Ce que nous en dit la correspondance Roman Jakobson - Claude Lévi-Strauss

Alexandru Matei

pp. 13

Publication details

Review of: Jakobson Roman; Lévi-Strauss Claude, Correspondance, 1942-1982, Seuil, Paris, 2018.

Full citation:

Matei, (2021). Review of Correspondance, 1942-1982 by Roman Jakobson, Claude Lévi-Strauss. Acta Structuralica 3, pp. 13.

Structuralisme et engagement Matei Alexandru; Archiving of XML in sdvig press database Open Commons December 17, 2019, 6:25 pm ( )

1Si le récent ouvrage d’Adriana Stan sur l’histoire du structuralisme « littéraire » en Roumanie (Stan 2017) reproche en quelque sorte à la pratique structuraliste en Roumanie, dans les années 1960-1980, d’avoir fait une sécession entre la « méthode » et la « vision » dans laquelle cette méthode s’inscrit (Stan 2017: 123), il semble que la récente correspondance traduite en français par les soins d'Emmanuelle Loyer et de Patrice Maniglier et parue aux éditions du Seuil, en mai 2018, vient nuancer le contexte d’une telle interprétation. Ce grief visant l’enfermement de la recherche en sciences humaines dans un « bastion » est conforme surtout à une lecture comparée de la pratique linguistique, anthropologique et littéraire du structuralisme dans les pays de l’Est par rapport à la France, mais aussi au sein des différents pays de l’Est. Le projet de « socialisation » de la linguistique, de Iouri Lotman, n’a pas d’équivalent en Roumanie, mais il est toutefois vrai que, somme toute, par rapport à la France, les tentatives de transformer l’analyse structurale dans un outil d’enquête politique et idéologique ne pouvaient pas avoir de suite à l’Est. De son côté, Frédérique Matonti insiste pour démontrer ce qu’il appelle « la politisation du structuralisme », ce qui veut dire que son existence est antérieure à sa politisation. Il s’agit d’un « double contexte politique : la longue série des ‘sales guerres’ contre les mouvements d’indépendance et la série débutée en 1956, avec le rapport Khrouchtchev et la répression de la révolution hongroise, des révoltes à l’Est. » (Matonti 2015: 50) En plus du contexte politique, Matonti remarque la dette de la pratique structurale envers la pratique surréaliste – au demeurant, l’une et l’autre tout aussi antipositiviste - en recourant à l’exemple notamment de Claude Lévi-Strauss : « Ces proximités constituent la première prise pour la politisation tant il est d’usage en France de poser une équivalence entre avant-gardes esthétiques et avant-gardes politiques. » (Matonti 2015: 62), pour remarquer enfin que les « structuralisme » arrive à rentrer à l’Université par la porte arrière des « disciplines nouvelles ».

2Selon cette lecture de l’histoire du structuralisme, le cas français serait exceptionnel par rapport aux autres cultures (nationales) où une mode structuraliste s’installe. La correspondance que publient les éditions du Seuil, entre ceux qui furent amis pendant quarante ans, Claude Lévi-Strauss et Roman Jakobson, vient jeter de la lumière notamment sur la manière dont le savoir en sciences humaines se lie au politique et, en aval, à tout ce qu’on peut considérer structure de recherche (institutions, réseaux, financement, etc.): du côté des Etats-Unis d’une part, et de la France de l’autre.

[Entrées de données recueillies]
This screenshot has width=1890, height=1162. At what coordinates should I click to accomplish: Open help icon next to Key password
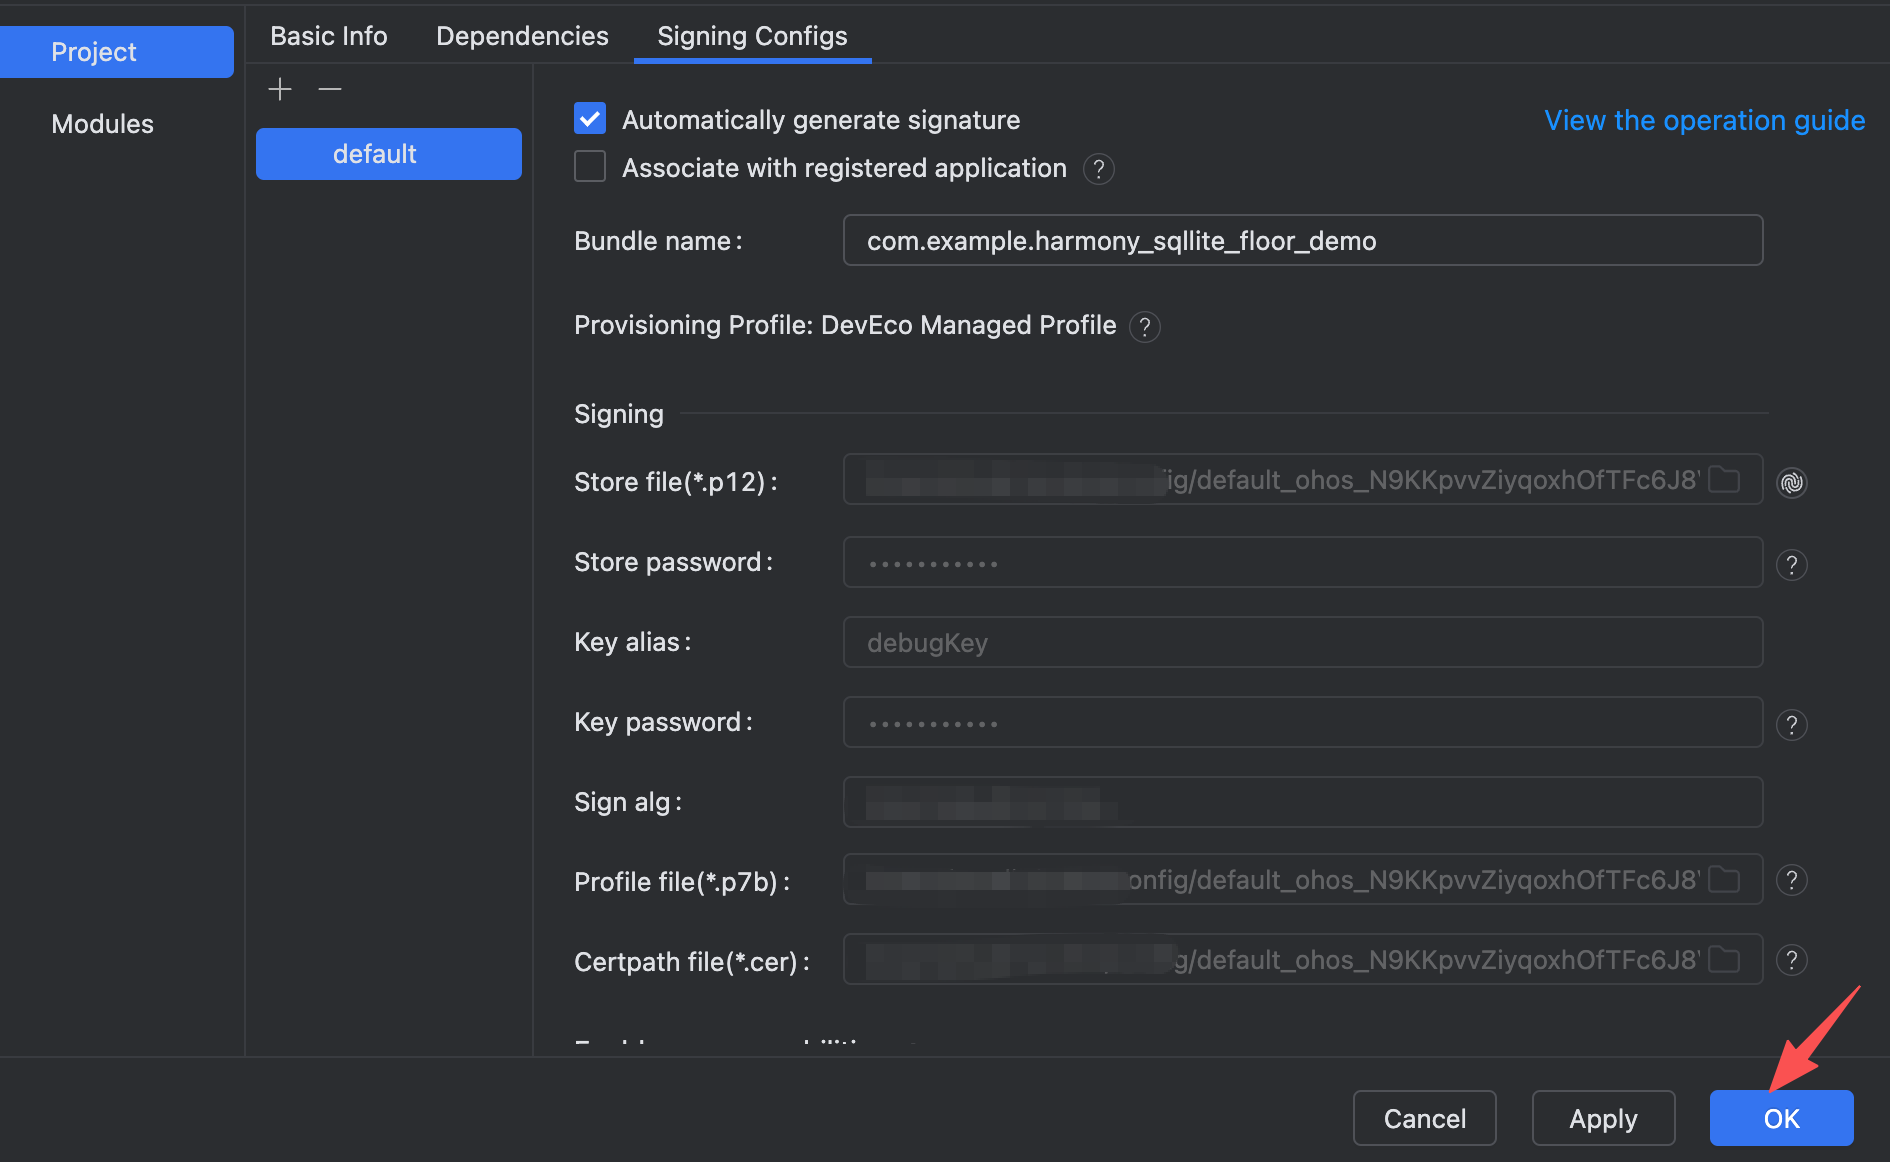[1791, 725]
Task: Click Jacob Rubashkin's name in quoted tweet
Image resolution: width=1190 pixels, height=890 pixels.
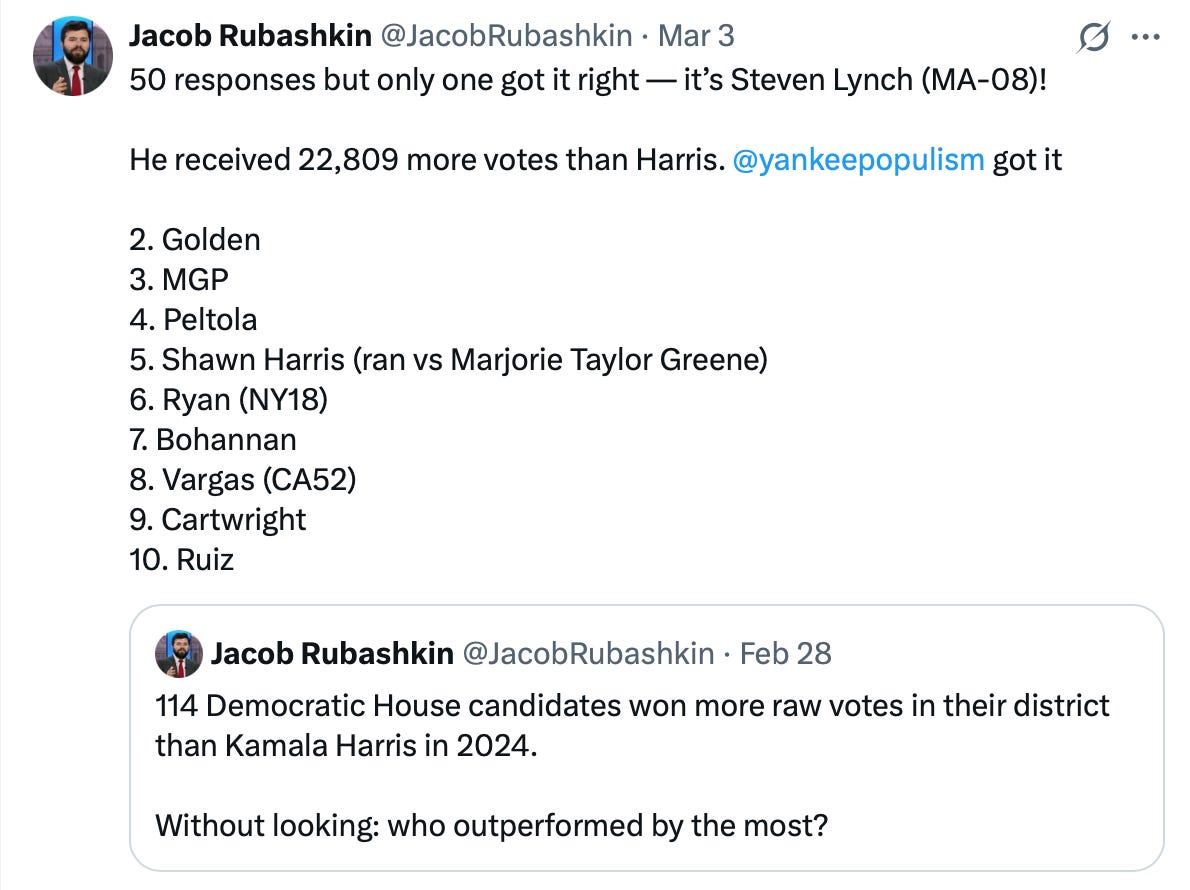Action: pos(331,654)
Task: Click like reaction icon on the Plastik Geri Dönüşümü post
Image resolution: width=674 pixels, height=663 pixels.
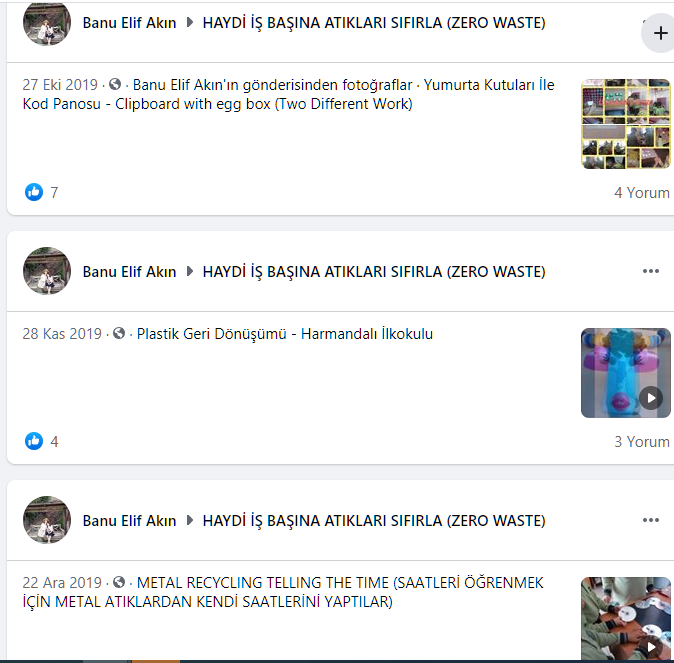Action: click(34, 441)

*Consigne*
Relevez, dans le compte rendu de la correspondance Jakobson – Lévi-Strauss, toutes les références bibliographiques placées entre parenthèses qui associent un nom d'auteur à une année.

*Réponse*
- (Stan 2017)
- (Stan 2017: 123)
- (Matonti 2015: 50)
- (Matonti 2015: 62)